The OECD also applies its indicator tracking expertise through the OECD Action Plan on the SDGs, endorsed by the OECD Council in December 2016. It uses a unique methodology for measuring the distance that OECD countries would need to travel in order to meet the SDG targets, set with reference to the level of ambition embodied in the wording of 2030 Agenda for Sustainable Development wherever possible. Where no clear target level is indicated in the 2030 Agenda, the plan relies on international agreements and expert opinion, and on benchmarking against the top performing 10% OECD countries. The indicators were gradually expanded in coverage between 2016 and 2019, when preliminary evidence on how these indicators have changed over time was also presented (OECD, 2019[89]). They are closely aligned with those in the UN Global Indicator List drawn from OECD sources and the UN’s SDG Global Database.

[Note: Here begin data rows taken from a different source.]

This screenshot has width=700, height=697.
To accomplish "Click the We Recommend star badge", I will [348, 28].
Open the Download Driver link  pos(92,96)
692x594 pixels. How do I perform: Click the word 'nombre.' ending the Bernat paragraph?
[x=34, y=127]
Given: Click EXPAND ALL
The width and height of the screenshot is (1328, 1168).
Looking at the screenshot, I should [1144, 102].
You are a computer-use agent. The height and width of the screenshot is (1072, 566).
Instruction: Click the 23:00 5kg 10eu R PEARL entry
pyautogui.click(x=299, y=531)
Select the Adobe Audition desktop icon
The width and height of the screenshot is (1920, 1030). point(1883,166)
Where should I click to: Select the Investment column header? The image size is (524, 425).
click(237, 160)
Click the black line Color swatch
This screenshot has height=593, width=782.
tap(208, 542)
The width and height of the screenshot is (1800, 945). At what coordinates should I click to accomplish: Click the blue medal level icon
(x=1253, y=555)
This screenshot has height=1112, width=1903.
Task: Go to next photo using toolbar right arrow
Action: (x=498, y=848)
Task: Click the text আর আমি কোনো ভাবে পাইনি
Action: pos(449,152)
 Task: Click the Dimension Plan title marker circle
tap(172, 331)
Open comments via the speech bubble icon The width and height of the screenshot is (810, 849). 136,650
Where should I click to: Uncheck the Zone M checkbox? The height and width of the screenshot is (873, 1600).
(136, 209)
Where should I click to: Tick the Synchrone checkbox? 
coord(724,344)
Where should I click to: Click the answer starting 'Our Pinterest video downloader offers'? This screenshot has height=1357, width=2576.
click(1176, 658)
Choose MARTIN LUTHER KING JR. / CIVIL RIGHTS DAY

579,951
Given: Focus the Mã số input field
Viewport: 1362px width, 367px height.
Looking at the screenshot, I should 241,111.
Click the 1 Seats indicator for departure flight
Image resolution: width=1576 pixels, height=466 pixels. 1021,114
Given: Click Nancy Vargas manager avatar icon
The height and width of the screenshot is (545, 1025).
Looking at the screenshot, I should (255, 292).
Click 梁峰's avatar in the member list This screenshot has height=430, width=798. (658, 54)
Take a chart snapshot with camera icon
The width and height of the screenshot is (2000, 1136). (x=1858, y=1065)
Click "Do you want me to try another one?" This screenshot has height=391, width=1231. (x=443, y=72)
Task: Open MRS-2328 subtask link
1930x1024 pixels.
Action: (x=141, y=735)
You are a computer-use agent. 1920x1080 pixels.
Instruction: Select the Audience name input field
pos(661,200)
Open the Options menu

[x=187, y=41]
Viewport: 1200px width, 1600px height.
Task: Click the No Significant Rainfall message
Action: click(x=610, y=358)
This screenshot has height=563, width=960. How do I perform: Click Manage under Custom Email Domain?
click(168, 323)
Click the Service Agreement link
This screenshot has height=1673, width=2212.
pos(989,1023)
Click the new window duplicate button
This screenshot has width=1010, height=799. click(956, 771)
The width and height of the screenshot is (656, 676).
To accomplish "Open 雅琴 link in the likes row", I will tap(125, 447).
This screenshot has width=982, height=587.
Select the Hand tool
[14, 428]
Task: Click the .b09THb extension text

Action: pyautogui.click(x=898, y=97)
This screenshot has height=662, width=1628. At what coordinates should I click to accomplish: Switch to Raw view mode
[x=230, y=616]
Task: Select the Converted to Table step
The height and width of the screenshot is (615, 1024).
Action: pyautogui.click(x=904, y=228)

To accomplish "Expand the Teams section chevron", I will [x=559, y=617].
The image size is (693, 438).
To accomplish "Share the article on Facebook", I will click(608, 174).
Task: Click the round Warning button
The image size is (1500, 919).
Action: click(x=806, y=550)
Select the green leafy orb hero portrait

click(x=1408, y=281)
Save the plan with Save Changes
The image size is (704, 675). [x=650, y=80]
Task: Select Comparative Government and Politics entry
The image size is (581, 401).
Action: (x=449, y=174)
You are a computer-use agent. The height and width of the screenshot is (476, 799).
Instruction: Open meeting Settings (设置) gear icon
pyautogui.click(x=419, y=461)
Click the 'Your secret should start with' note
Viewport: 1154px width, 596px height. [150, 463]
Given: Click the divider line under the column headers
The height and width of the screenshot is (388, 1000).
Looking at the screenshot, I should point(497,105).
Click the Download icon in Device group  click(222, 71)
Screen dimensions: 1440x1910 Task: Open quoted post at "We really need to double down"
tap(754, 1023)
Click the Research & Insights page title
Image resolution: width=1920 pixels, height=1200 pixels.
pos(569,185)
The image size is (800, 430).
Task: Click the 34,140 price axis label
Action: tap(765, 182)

As shown by this overview of work carried out in the last twelve years, the context for developing trade and environmental indicators is particularly dynamic and supportive, generating a growing set of indicators from which trade and environment indicators can be selected and refined. The current set of indicators has already proved useful to advance empirical analysis on several of the issues covered in this report. These issues often intersect at the crossroads between several broad areas of study: environmental policy tools, trade policy instruments and international competitiveness, where qualitative approaches need to be bolstered by quantitative analysis and modelling. There is considerable potential to exploit existing indicators for further analytical work. In addition, some trade and environment themes could benefit from the development of new and more precise indicators to help with policy design and evaluation (see Chapter 6).
COMPETITIVENESS AND THE POLLUTION HAVEN EFFECT
The JWPTE’s interest in the effect of environmental measures on competitiveness dates back to its inception. It completed empirical research as early as 1993 on the pollution haven effect, i.e., whether increasing the costs of polluting through environmental policies incentivises industries to relocate to countries with laxer environmental regulations or to source inputs from these countries. The last fifteen years have seen this issue pushed up the trade and environment agenda by more ambitious unilateral environmental policies and goals. In particular climate change mitigation policies, adopted or envisaged, have repeatedly been the focus for concern that unilateral measures to reduce GHG emissions could penalise domestic firms, especially those that are energyintensive and exposed to competition from countries with lower levels of regulation.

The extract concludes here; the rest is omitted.